Par Aya Hellis
Pendant un an, j’ai désespérément essayé de poursuivre mes études universitaires à Gaza pour conserver un sens à ma vie.
J’ai commencé ma licence en ingénierie architecturale à l’Université islamique de Gaza (UIG) en 2021. J’étais très fière d’avoir réussi à entrer dans le domaine d’études que j’avais toujours voulu poursuivre.
Ma vie semblait toute tracée pour les cinq années à venir. J’allais étudier dur, essayer de réussir mes examens avec de bonnes notes, faire un stage dans un bureau d’études réputé, puis postuler pour un master.
Tout se passait comme prévu jusqu’au 7 octobre de l’année dernière. Ce jour-là, je devais présenter un projet universitaire sur lequel j’avais perdu beaucoup de sommeil. Les bombardements ont commencé dans la matinée, mais je n’y ai pas prêté attention et j’ai continué à travailler sur mon projet. J’étais habituée aux attaques israéliennes sur Gaza. J’en avais vécu une demi-douzaine.
J’ai ensuite appris que les cours à l’université avaient été suspendus. Comme je pensais que les choses allaient bientôt revenir à la normale, j’ai terminé le projet et je l’ai soumis.
Le lendemain, le 8 octobre, je devais discuter d’un travail de groupe avec trois autres camarades de classe.

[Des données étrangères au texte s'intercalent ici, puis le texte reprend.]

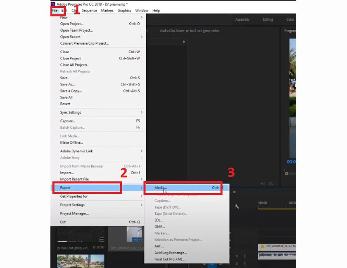This screenshot has width=347, height=268.
Task: Open the Timeline panel hamburger menu
Action: point(234,192)
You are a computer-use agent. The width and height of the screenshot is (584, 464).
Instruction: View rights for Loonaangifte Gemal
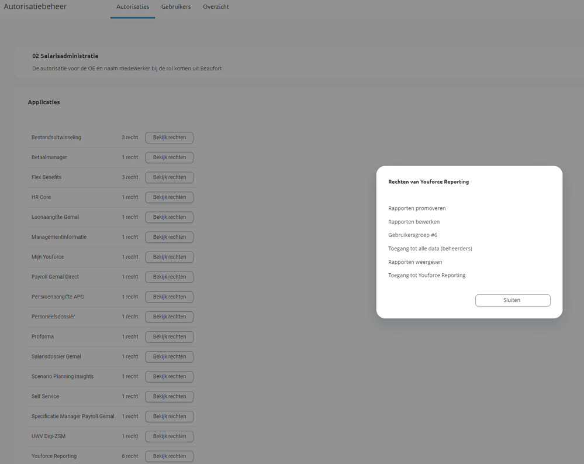point(169,217)
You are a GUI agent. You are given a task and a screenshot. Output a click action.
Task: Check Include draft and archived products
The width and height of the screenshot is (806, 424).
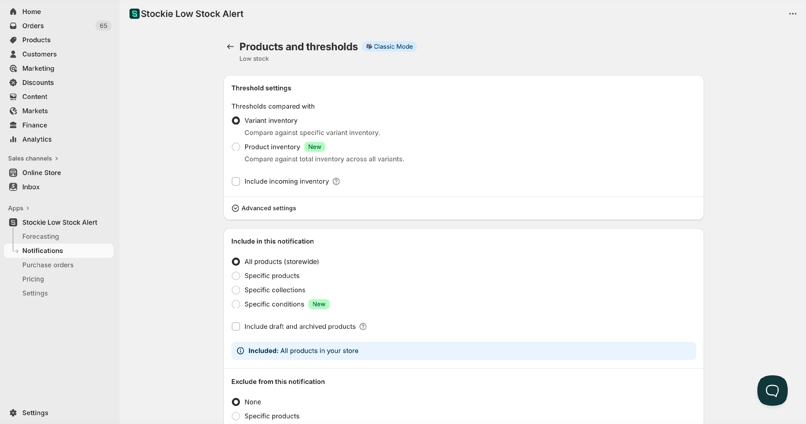[x=236, y=326]
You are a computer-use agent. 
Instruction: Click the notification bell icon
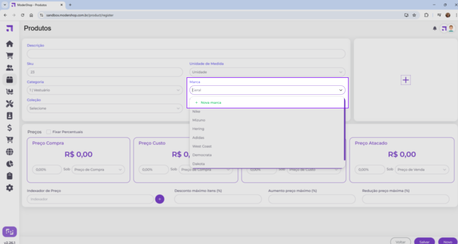(434, 29)
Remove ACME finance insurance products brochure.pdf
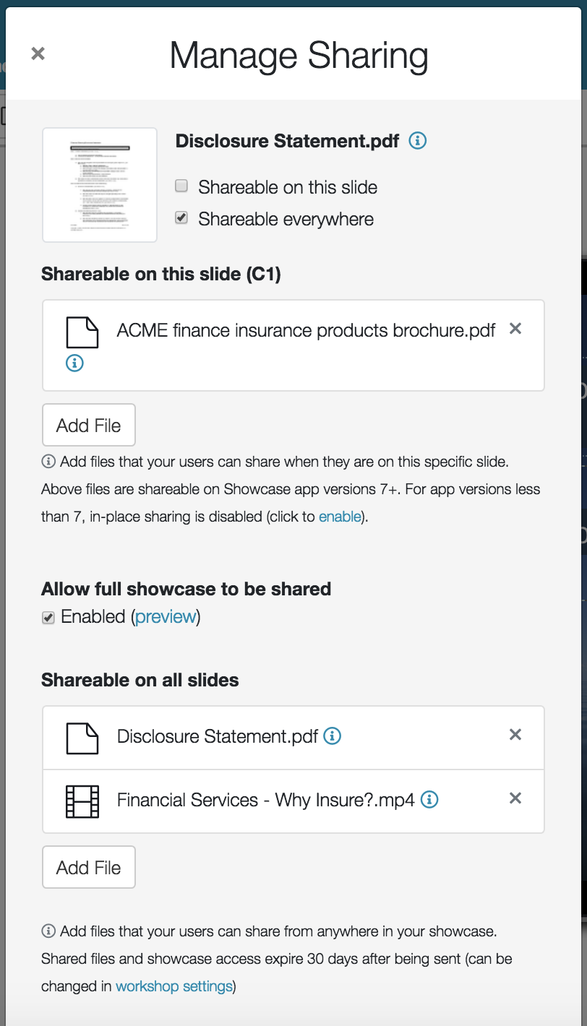 (x=515, y=329)

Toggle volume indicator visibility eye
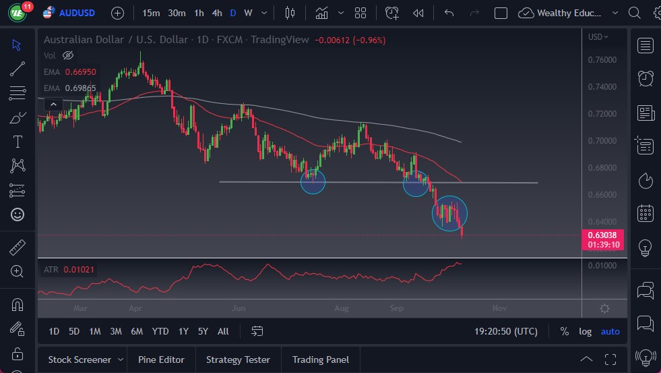[67, 55]
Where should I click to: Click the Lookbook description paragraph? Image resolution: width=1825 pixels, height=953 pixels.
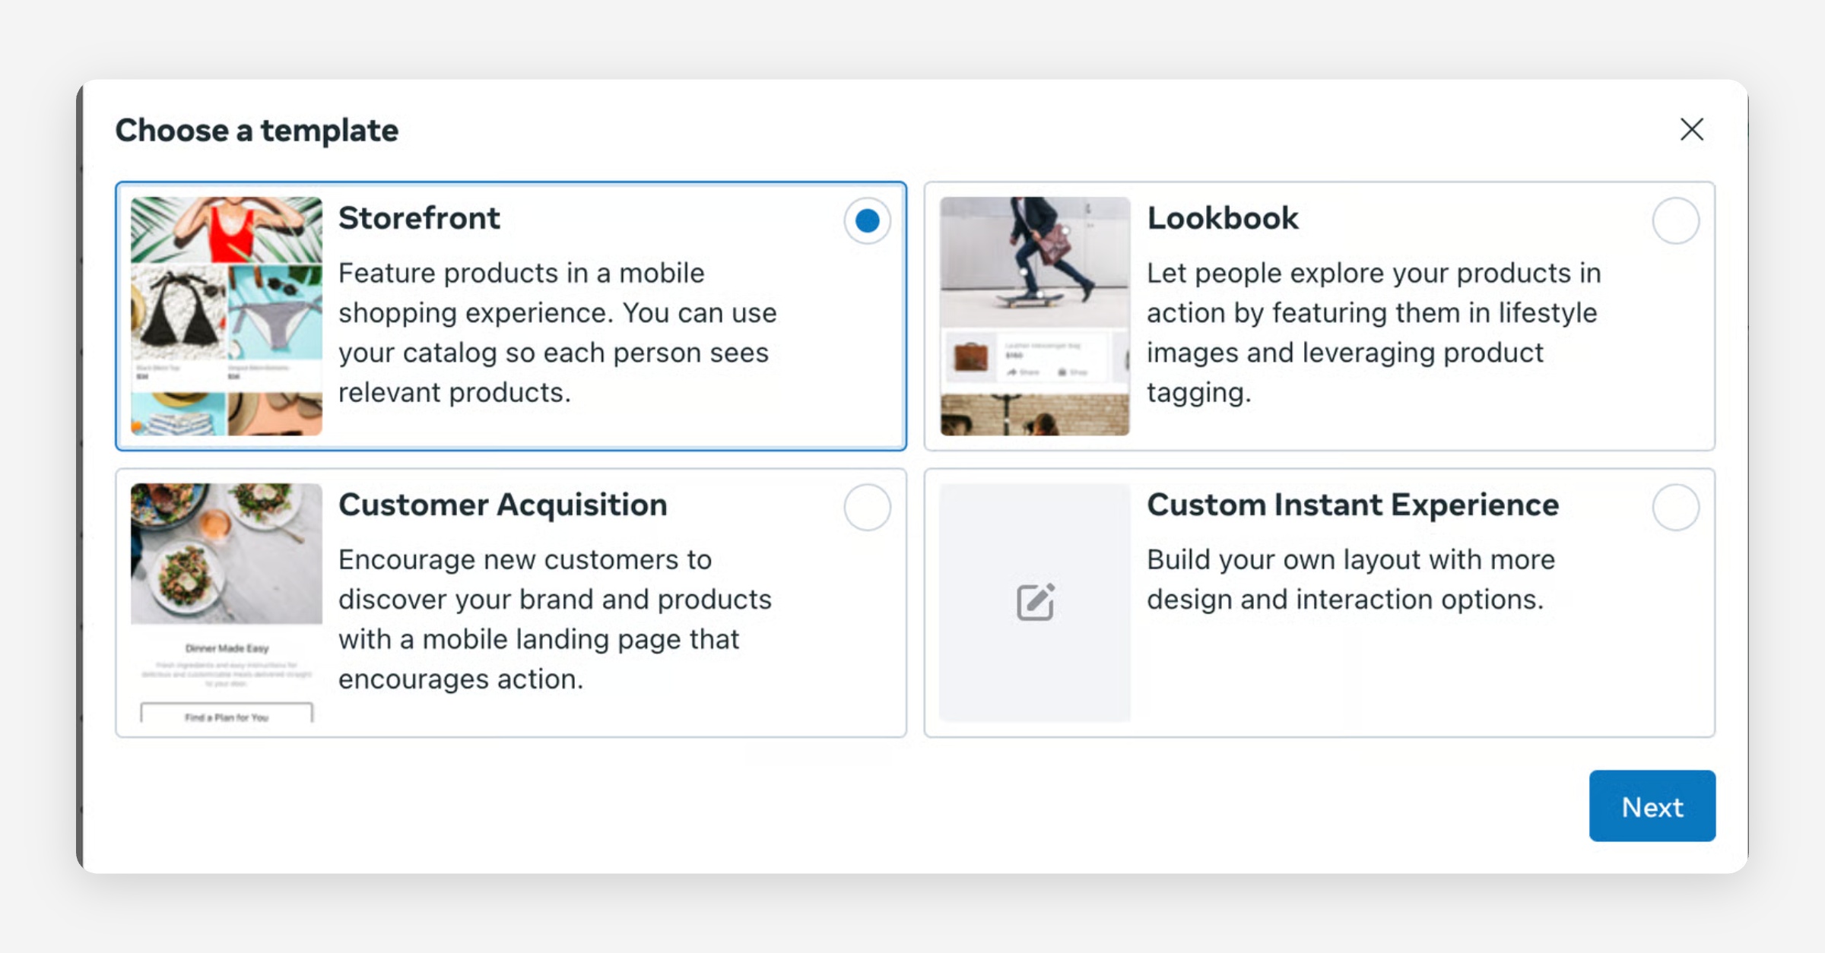pyautogui.click(x=1373, y=332)
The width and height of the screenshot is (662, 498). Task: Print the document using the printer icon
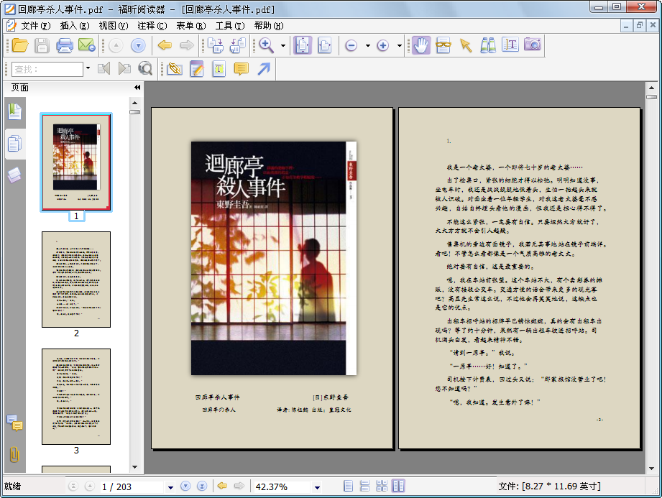tap(64, 45)
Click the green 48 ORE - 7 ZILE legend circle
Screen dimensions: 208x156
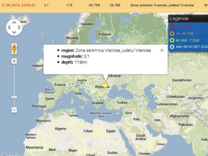(172, 40)
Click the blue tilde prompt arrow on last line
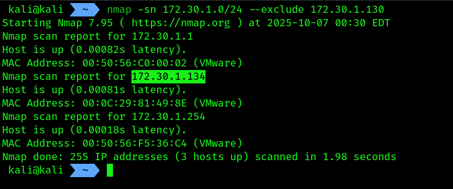 [x=85, y=170]
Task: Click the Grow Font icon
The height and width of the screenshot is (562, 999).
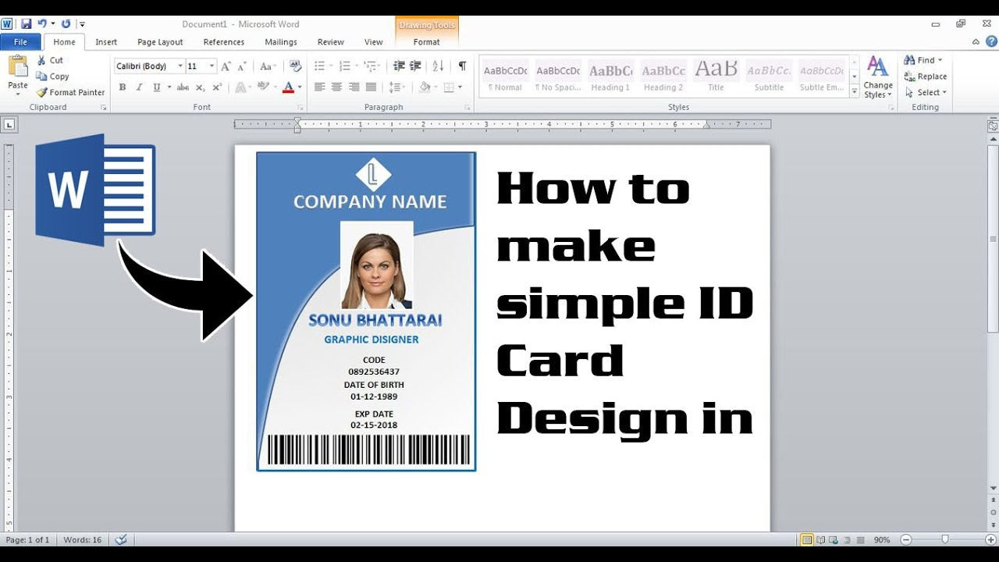Action: click(226, 66)
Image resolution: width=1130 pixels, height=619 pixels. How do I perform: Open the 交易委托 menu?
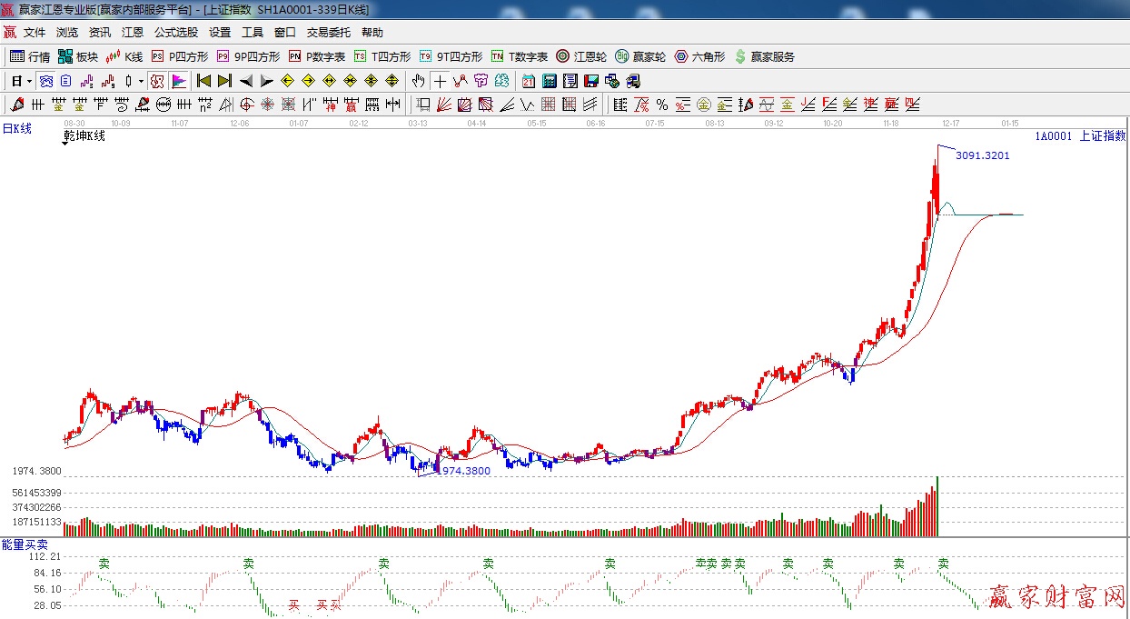[x=328, y=32]
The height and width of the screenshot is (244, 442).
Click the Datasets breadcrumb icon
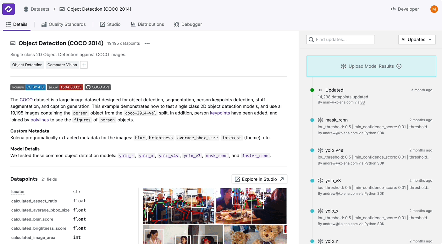coord(26,9)
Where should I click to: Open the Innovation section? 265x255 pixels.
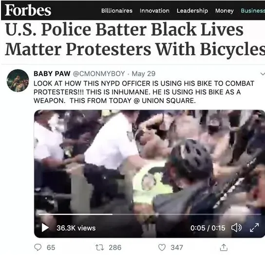[154, 11]
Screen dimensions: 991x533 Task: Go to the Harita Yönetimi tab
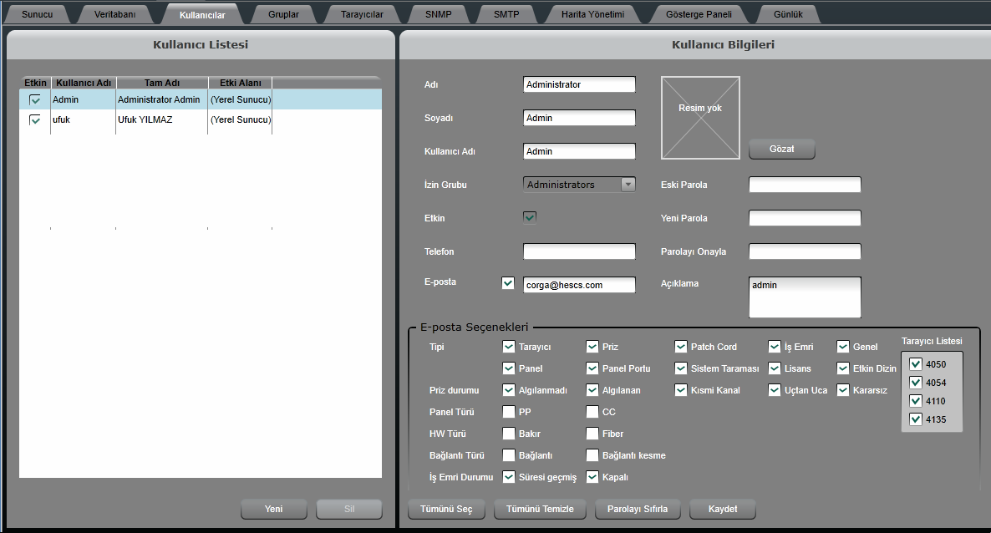coord(592,14)

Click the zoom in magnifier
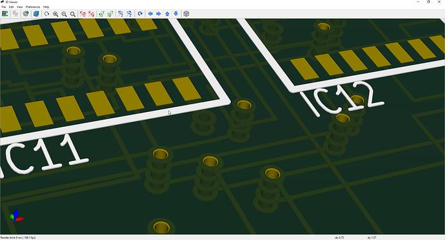tap(55, 14)
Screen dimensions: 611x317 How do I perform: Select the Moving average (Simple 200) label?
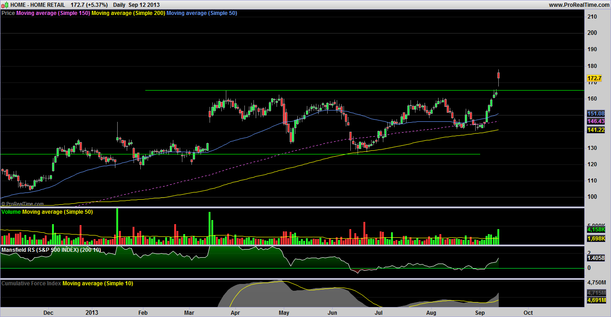tap(128, 13)
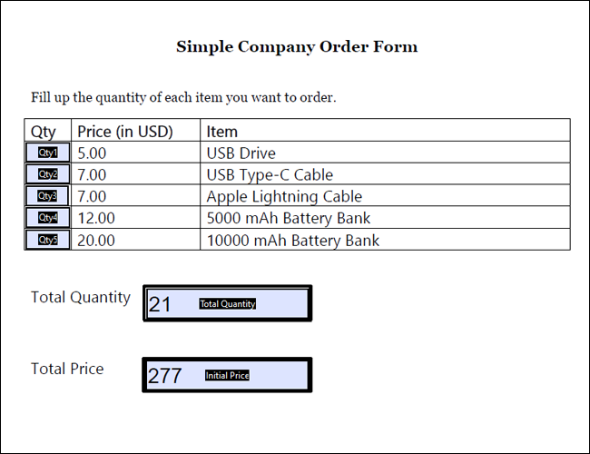Select the 'USB Drive' item cell

[x=241, y=153]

Ce devait être notre dernière discussion pour boucler le projet avant de le rendre le 10 octobre. Au lieu de parler à mes camarades de classe, j’ai appris que l’un d’entre eux, mon cher ami Alaa, avait été tué par une frappe aérienne israélienne. Au lieu de terminer le travail universitaire, j’ai pleuré mon ami.
Le 14 octobre, j’ai fait mes adieux à ma maison dans la ville de Gaza. Mes parents, mes frères et sœurs et moi-même avons fui vers Khan Younis, pensant que nous y serions en sécurité. J’ai laissé derrière moi mon ordinateur portable, mes projets, mes livres et tout ce qui concerne mes études.
À Khan Younis, je rêvais de retourner à l’université. J’ai fini par le faire, mais pas pour étudier. Début décembre, l’armée israélienne a bombardé une mosquée située juste en face de l’immeuble où nous habitions. Nous avons pris peur et nous nous sommes réfugiés dans l’université Al-Aqsa toute proche, sans rien emporter ou presque. Cette nuit-là, l’immeuble où nous logions a été attaqué et détruit. Nous avons dû fouiller les décombres et extraire tout ce que nous pouvions trouver.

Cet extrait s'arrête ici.